Text segment =>
The usual reaction to major accounting-based corporate collapses is that they are ‘one-offs’. When the truth comes out, it is relatively easy to understand the methods and motives of the bad guys, and yet it always seems surprising that auditors and regulatory watchdogs did not spot the malpractice and stop it earlier. Let us take a brief look back at the major accounting shocks of the past 20 years, the measures taken to prevent these scandals recurring, and then assess the effectiveness of these measures in the light of what we know about Wirecard.
• 2001; Enron. Enron had quickly (it was formed in 1985) become a USD 60 billion business trading gas, electricity and other energy contracts using derivatives and other sophisticated financial instruments. In 2000 Enron was feted by Fortune as the USA’s “most innovative corporation”. However, its practices of hiding debt in off balance sheet companies and manipulating the mark-to-market valuations of its assets and liabilities were simply waived through by auditors Arthur Andersen. The motivation of senior management was to drive up the share price at one point as high as seven times book value. Enron filed for bankruptcy when its tiny cash position and substantial debts came to light. The response of the government was the Sarbanes-Oxley Act, which increased penalties for false disclosures and board oversight failings.
• 2002; WorldCom. Again, seeking to drive up the share price, for three years the CEO Bernie Ebbers inflated earnings by fraudulent accounting entries. The malpractice was discovered and called out by internal audit. Given that Arthur Andersen were again the auditors and the illegal activity involved accounting rules again (in this case falsely reporting operating expenditure as capital, enabling it to be spread over several years thus inflating current profits), this scandal also fed in to the Sarbanes-Oxley Act.
• 2008; Madoff Scandal. Investigative journalist Erin Arvedlund believes that for perhaps 40 years Bernie Madoff never actually made any trades or investments, he simply spent the estimated USD 20 billion of funds that he received from those who believed they were ‘investing’. Despite the efforts of a qualified industry executive, Harry Markopolous, who alerted the Securities and Exchange Commission to the fraud on multiple occasions from 2000 onwards, the regulator made perfunctory inquiries only. The fraud was only investigated when the Madoff family decided to confess and called the police and FBI in 2008. The regulatory response was to ramp up SEC enforcement powers.

Instruction => Please reproduce the passage of the accounting scandals text between "The usual reaction" and "know about Wirecard.", inclusive, replacing "bad guys" with "wrongdoers".

Items =>
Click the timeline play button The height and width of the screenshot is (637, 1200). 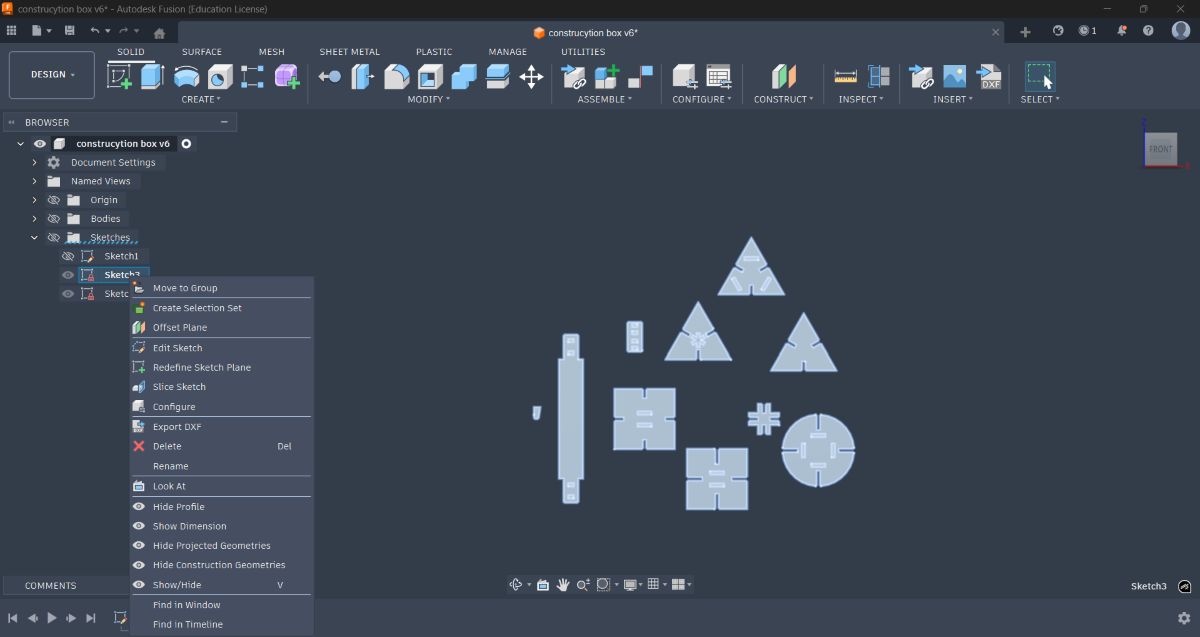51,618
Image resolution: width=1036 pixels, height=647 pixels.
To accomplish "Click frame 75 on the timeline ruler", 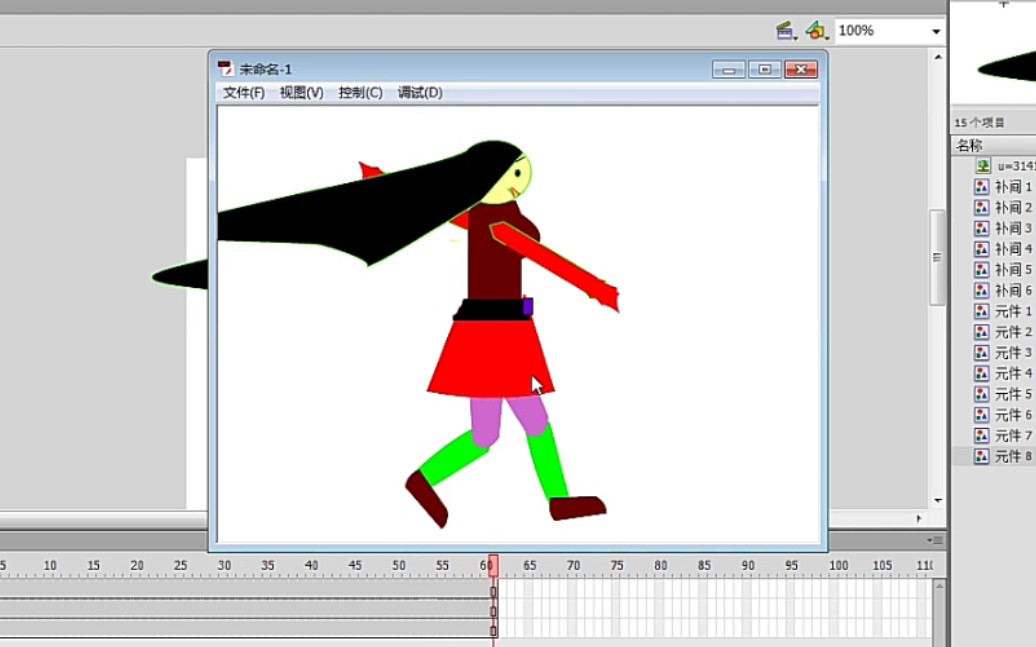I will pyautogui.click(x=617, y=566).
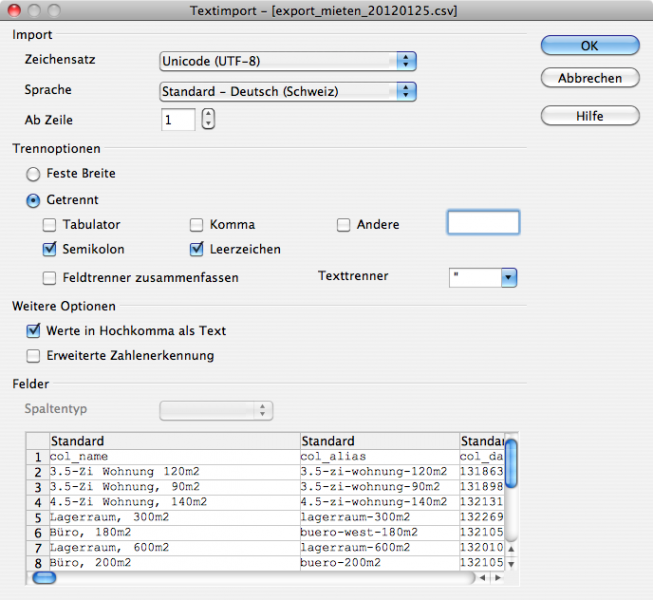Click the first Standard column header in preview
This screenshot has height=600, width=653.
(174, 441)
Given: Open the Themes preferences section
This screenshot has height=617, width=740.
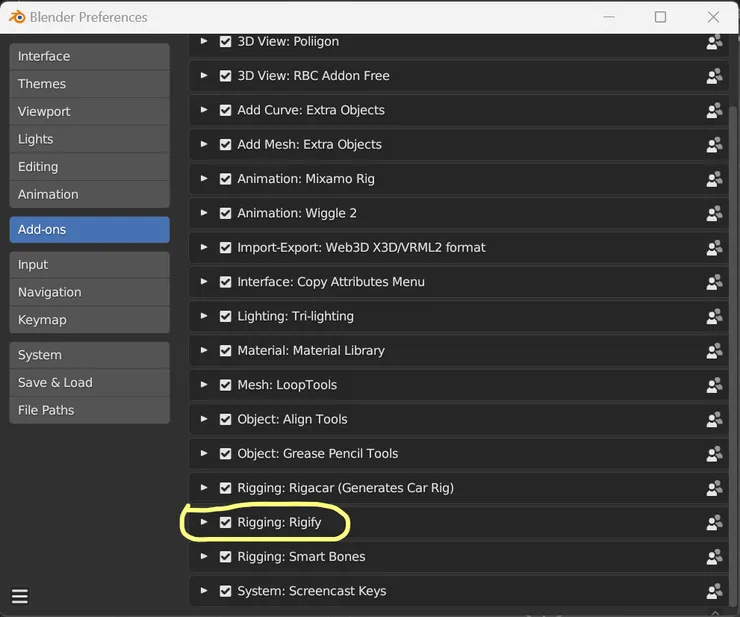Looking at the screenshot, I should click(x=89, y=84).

==

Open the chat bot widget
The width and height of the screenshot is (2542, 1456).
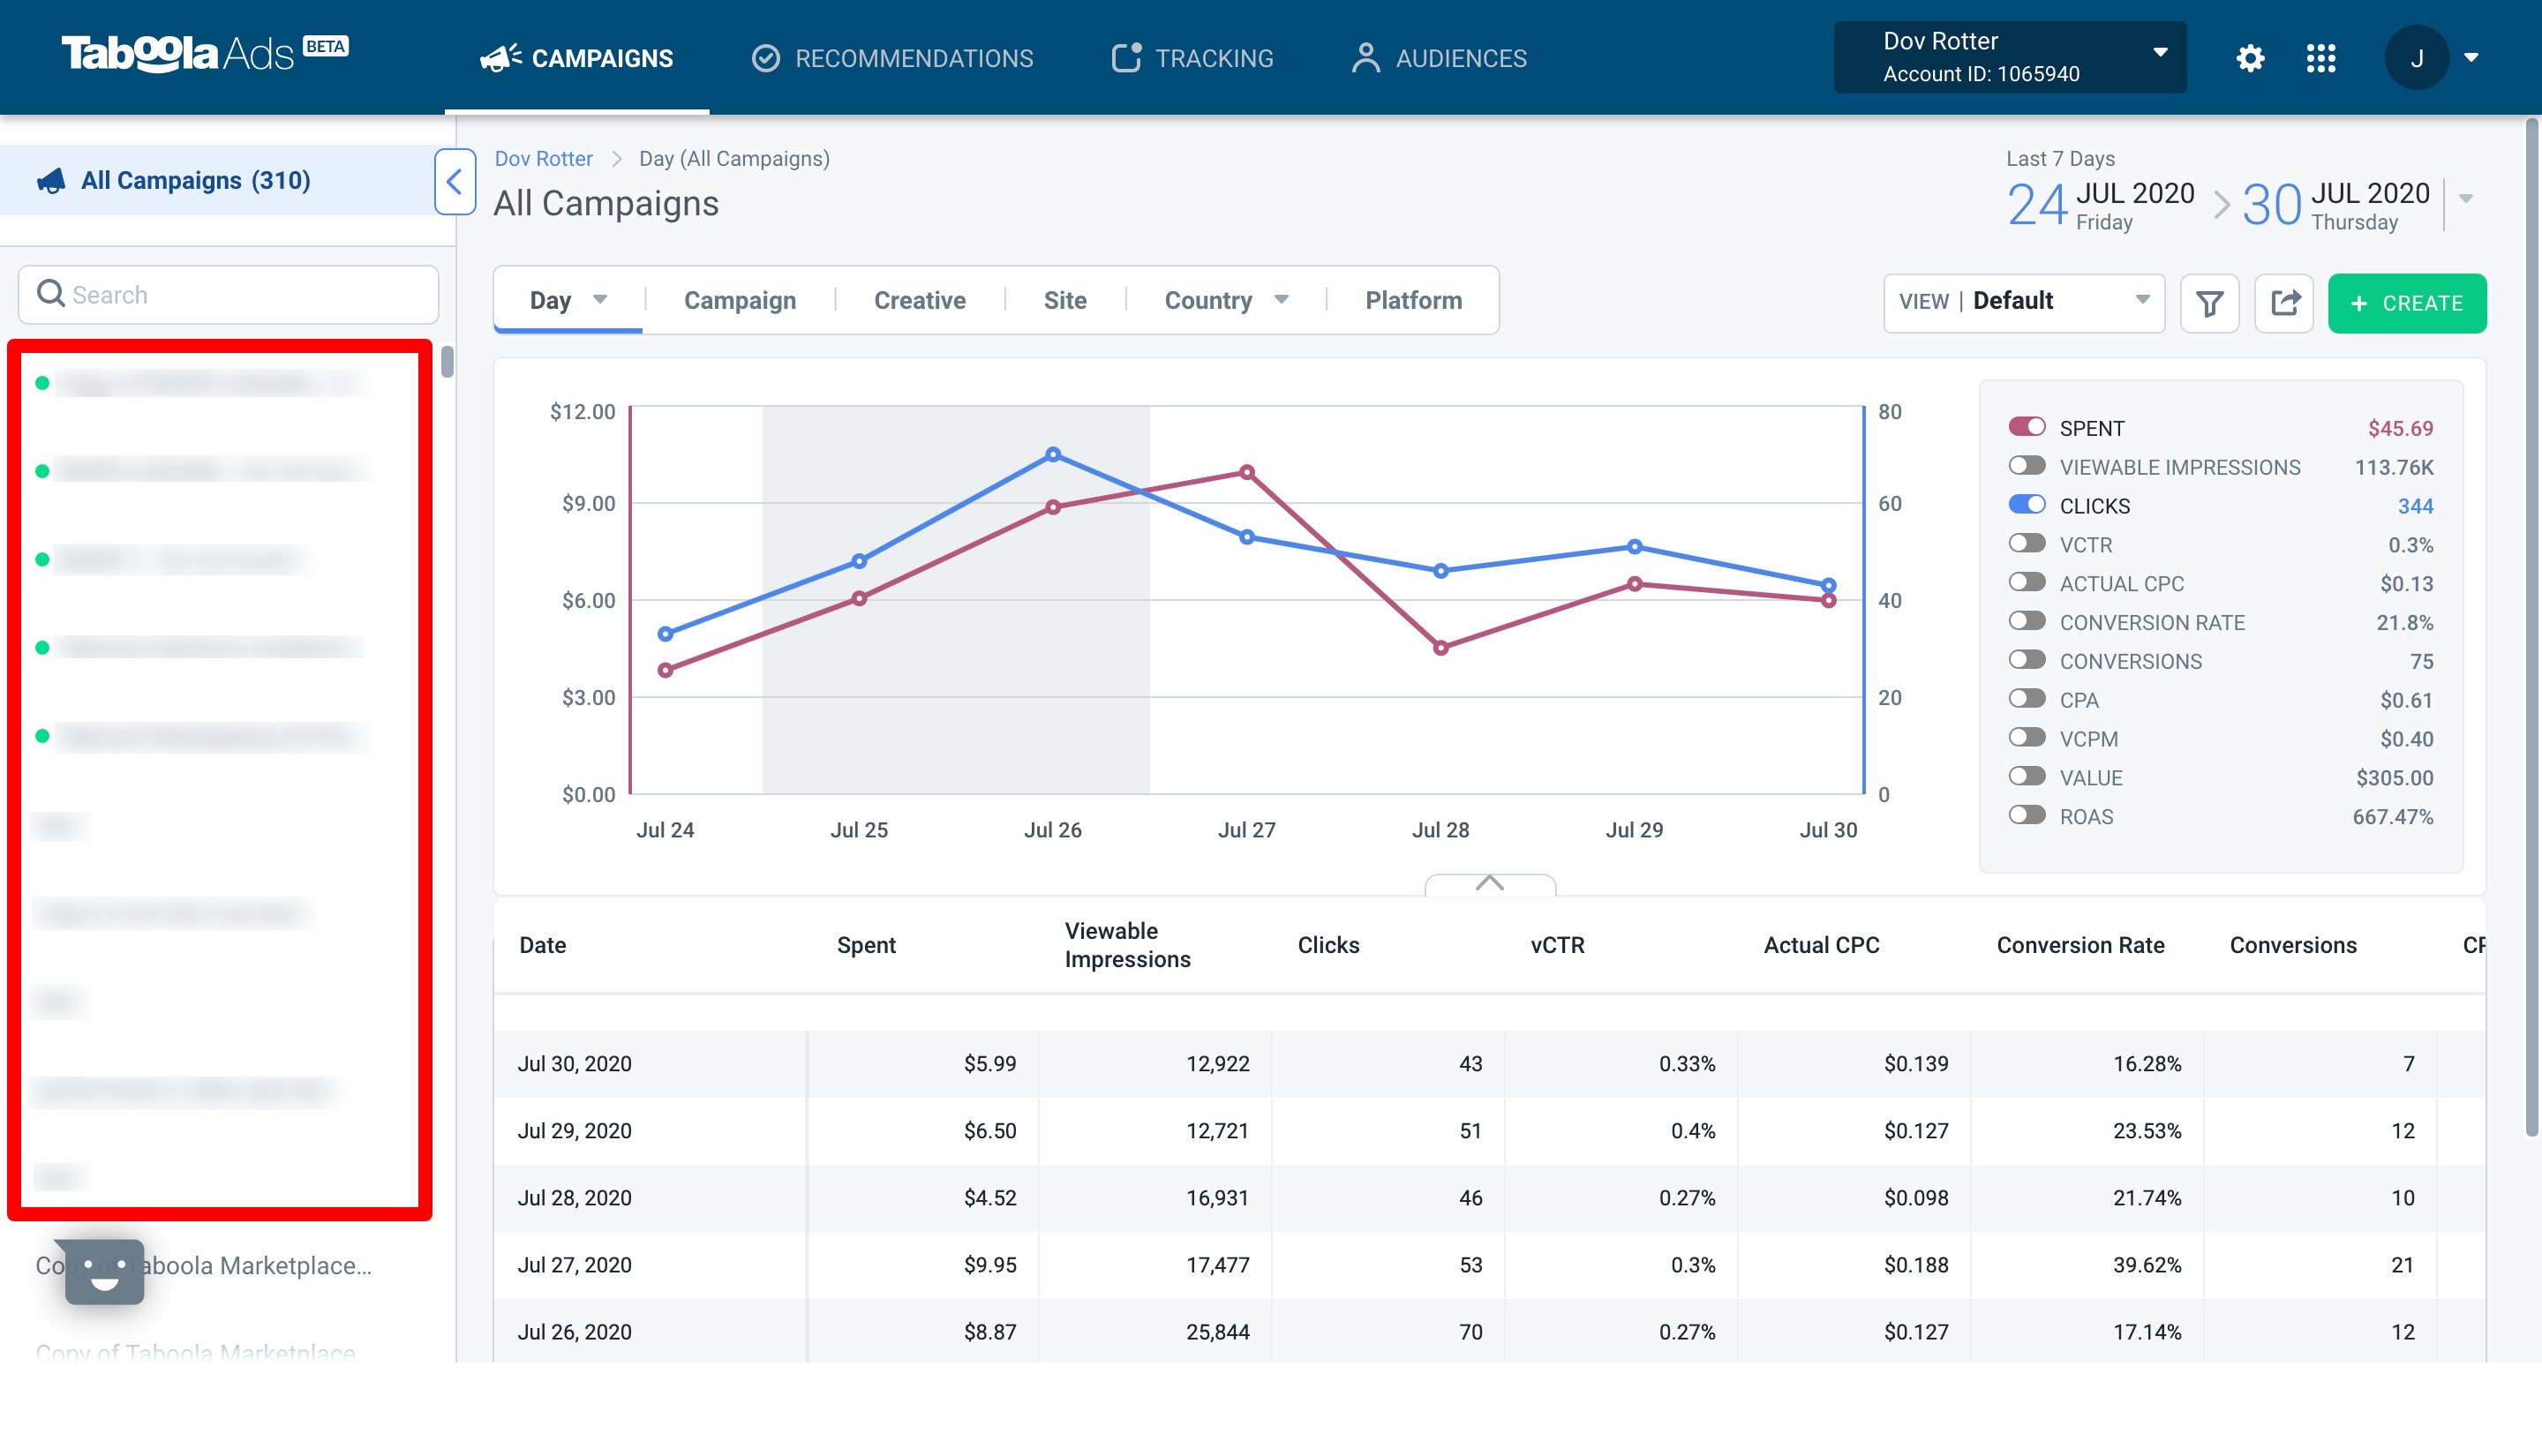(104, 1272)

Written reply =>
The usual reaction to major accounting-based corporate collapses is that they are ‘one-offs’. When the truth comes out, it is relatively easy to understand the methods and motives of the wrongdoers, and yet it always seems surprising that auditors and regulatory watchdogs did not spot the malpractice and stop it earlier. Let us take a brief look back at the major accounting shocks of the past 20 years, the measures taken to prevent these scandals recurring, and then assess the effectiveness of these measures in the light of what we know about Wirecard.